# statistics

posted by on .

On Wednesday afternoons last year a teacher regularly took her class out to study traffic flow through a small village. Her studies established that lorries pass through the village at a rate of 1.5 per 5-minute period on Wednesday afternoons.

This year she had to take her class out on Thursday morning. In a half-hour period the class observed 15 lorries passing through the village.

Stating your hypotheses clearly and using a 5% level of significance, test whether or not there is evidence that the rate of lorries passing through on Thursday mornings is greater than the rate on Wednesday afternoons

• statistics - ,

The hypothesis is that the rate of lorries passing through the village on Thursday mornings is 1.5 every five minutes - or equivalently, 9 per half hour.

We've just observed 15 lorries passing through the village in a half-hour period, and we want to know whether it is credible that the rate is really 9 per half-hour in the light of that evidence.

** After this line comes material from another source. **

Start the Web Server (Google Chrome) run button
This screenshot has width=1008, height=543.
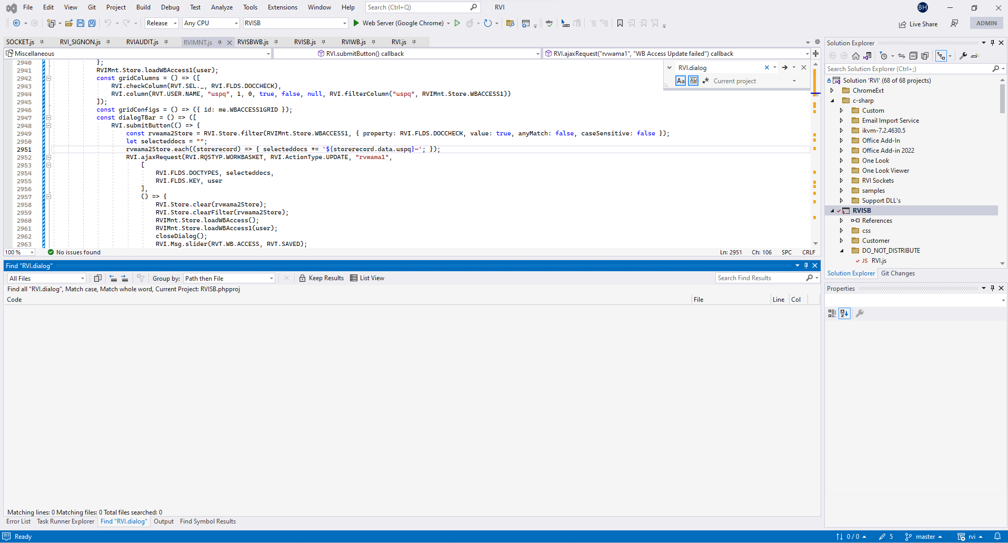coord(356,23)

If the rate of lorries passing through the village is really 9 per half-hour, then the probability of getting 0, 1, 2, 3 etc lorries passing through within a half-hour period is given by the Poisson distribution with parameter m = 9. Then the probability of getting exactly k lorries within a half-hour period will be { (m^k) x exp(-m) / k! }. If you have access to a spreadsheet you can work out the probabilities of getting any specific value of k - for example, the probabilities of getting k = 0, 1, 2, 3 and 4 are 0.0001, 0.0011, 0.005, 0.015 and 0.0337 respectively, and it'll take you just a few minutes to tot up all the probabilities upto and including 14 - in which case I reckon you'll get 0.9545. For your observed result of 15 lorries to be statistically significant, the total probability of observing 15 lorries OR MORE (don't forget that bit) would need to be less than 0.05. But the figure you want is just one minus the figure I've just calculated above - which is 0.0455. So that's a significant result (but only just).

If you DON'T have access to a spreadsheet, you'd need to use the Normal approximation to the Poisson distribution to get at the probability you want. The variance of the Possion distribution is equal to the mean, so under your hypothesis both the mean and the variance are 9. So how many standard deviations above the mean is 15 lorries? Your data is discrete however, not continuous, so I suspect you ought to calculate the probability of getting more than 14.5 lorries rather than more than 15 lorries here. Your test statistic then is Z = (14.5 - 9) / sqrt(9) = 1.833, and if you look that up in a set of Normal tables, you'll find that the area to the right of 1.833 is about 1 - 0.968 = 0.032, which again is a significant result.

Either way, you're concluding that at the 5% level of significance, your evidence is just sufficient to allow you to conclude that the rate on Thursday mornings is greater than the rate on Wednesday afternoons. (Note that this is a one-sided test: you're only testing the alternative hypothesis that the number of lorries passing through per half-hour is GREATER than 9. That's why you don't have to worry about the corresponding lower tail of the distribution - it's only the upper tail you need.)